L'argument de Tatouage pourrait donner un petit conte horrifique et érotique de série B. L'amour contrarié d'une jeune femme pour le commis de son père la pousse à s'enfuir. Enlevée, poussée vers la prostitution, elle se fait tatouer de force une gigantesque araignée dans le dos. Dès lors, les cadavres s'accumuleront autour d'elle. Masumura place audacieusement la scène du tatouage en tout début de film avant de revenir en arrière, sans crier gare, et de déployer tout son récit, procédé intriguant et déstabilisant. Autre qualité qui éloigne le film du tout-venant : le soin apporté aux cadrages (et sur-cadrages : d'innombrables plans sont obstrués dans leur partie gauche par un élément du décor).

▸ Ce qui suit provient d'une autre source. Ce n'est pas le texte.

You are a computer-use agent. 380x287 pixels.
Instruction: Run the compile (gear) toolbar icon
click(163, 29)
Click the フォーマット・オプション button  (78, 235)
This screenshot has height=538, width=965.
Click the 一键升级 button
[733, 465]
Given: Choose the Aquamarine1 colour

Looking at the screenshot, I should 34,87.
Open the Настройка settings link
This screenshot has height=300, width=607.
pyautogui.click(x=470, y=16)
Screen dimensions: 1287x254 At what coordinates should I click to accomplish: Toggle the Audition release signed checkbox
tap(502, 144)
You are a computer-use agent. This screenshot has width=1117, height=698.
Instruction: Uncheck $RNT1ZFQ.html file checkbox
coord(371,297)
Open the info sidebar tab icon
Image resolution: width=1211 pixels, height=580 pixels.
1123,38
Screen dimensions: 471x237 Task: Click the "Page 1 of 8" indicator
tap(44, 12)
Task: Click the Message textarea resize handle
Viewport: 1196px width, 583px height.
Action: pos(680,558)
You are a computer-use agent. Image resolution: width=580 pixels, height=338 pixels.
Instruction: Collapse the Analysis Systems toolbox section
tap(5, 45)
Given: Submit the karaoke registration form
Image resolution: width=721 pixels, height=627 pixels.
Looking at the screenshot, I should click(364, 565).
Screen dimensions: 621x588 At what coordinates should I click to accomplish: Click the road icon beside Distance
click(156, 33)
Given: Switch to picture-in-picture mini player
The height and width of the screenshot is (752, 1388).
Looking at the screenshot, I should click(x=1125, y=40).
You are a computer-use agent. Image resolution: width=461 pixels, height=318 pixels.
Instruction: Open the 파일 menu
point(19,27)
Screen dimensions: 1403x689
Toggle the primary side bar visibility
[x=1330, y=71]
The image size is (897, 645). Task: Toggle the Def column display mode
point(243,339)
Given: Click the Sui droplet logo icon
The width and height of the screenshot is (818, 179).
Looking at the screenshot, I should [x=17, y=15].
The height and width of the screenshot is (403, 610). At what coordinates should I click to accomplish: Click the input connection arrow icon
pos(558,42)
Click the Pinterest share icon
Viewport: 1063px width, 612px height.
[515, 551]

Moins abouti, La bête aveugle révèle des comportements tout aussi tordus. L'aveugle du titre kidnappe une top model afin de réaliser une sculpture unique dans son atelier-prison. Bien réalisé, la partie séquestration développe des étapes trop classiques (rébellion, duperies pour s'échapper...). La psychologie des personnages n'est pas le point fort du film non plus, l'aveugle vivant par exemple reclus avec sa mère. Ce ménage à trois produit tout de même des moments troublants ou étonnants (la scène de séduction sous le regard de la mère, le retournement de celle-ci pour aider à une évasion).